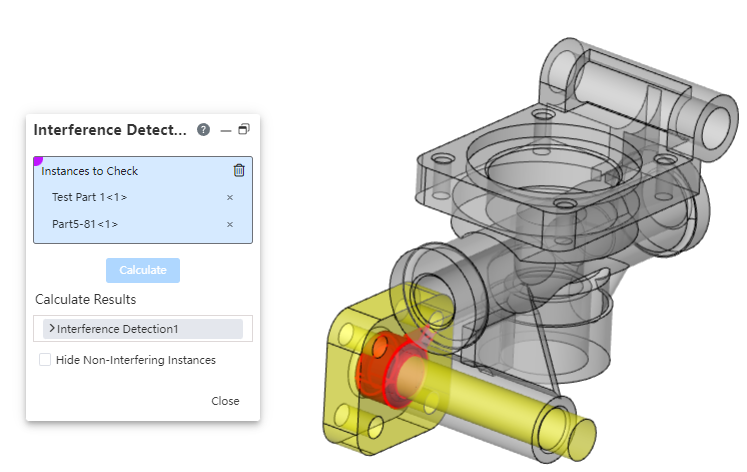Restore the Interference Detection panel window
This screenshot has width=747, height=472.
243,130
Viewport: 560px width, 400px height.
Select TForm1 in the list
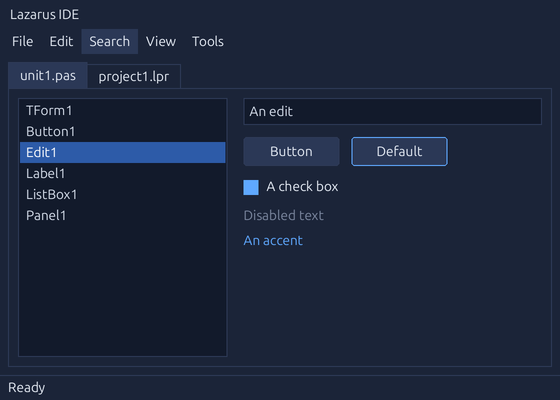click(122, 111)
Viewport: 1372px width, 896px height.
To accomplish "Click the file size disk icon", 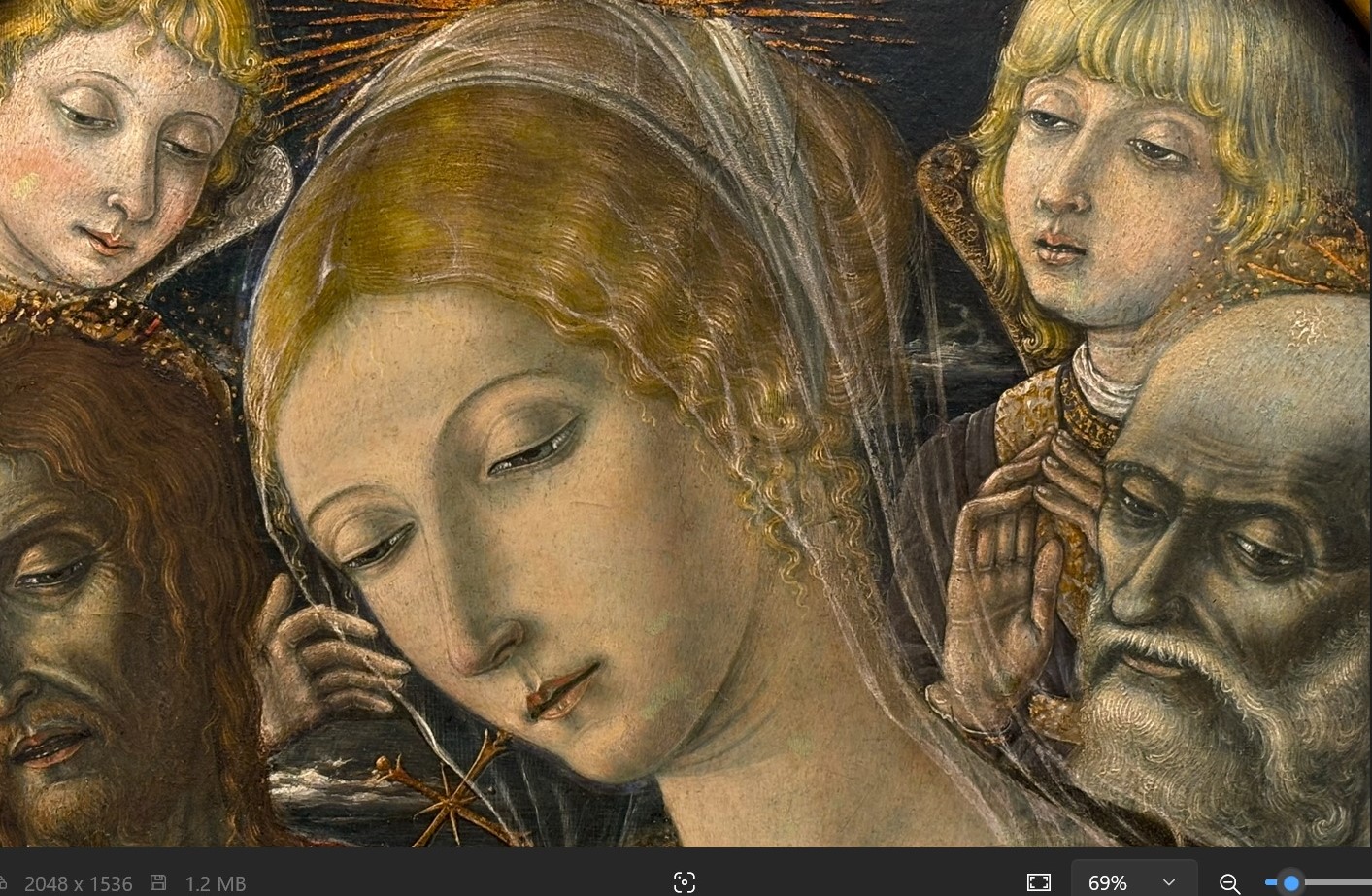I will [158, 882].
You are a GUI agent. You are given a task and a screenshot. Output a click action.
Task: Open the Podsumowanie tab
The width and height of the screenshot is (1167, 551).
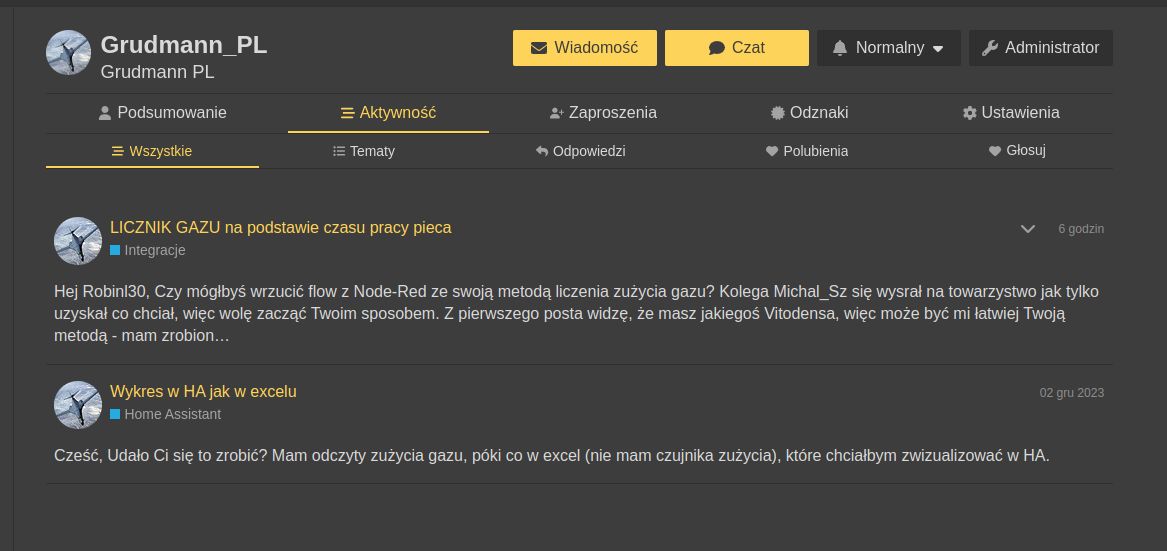(163, 113)
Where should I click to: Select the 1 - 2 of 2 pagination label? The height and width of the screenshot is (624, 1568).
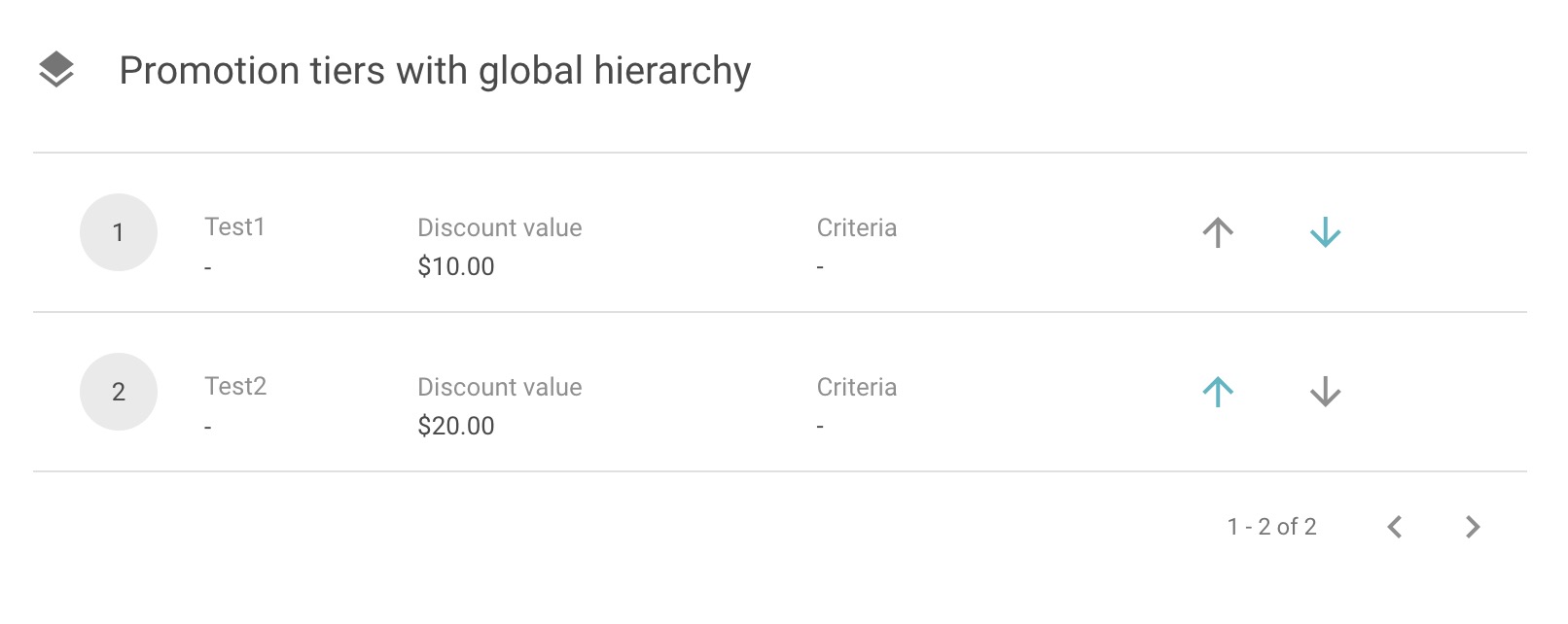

..............................

TASK STATEMENT — All lines above between the line that contains "You are a GUI" and the last line of the entries, both included, must be transcribed exactly. No pictures are to appear.

TASK RESPONSE —
You are a GUI agent. You are given a task and a screenshot. Output a click action.
Task: Open the Podsumowanie tab
The width and height of the screenshot is (1167, 551).
(163, 113)
Where should I click to: Select the 1 - 2 of 2 pagination label? The height and width of the screenshot is (624, 1568).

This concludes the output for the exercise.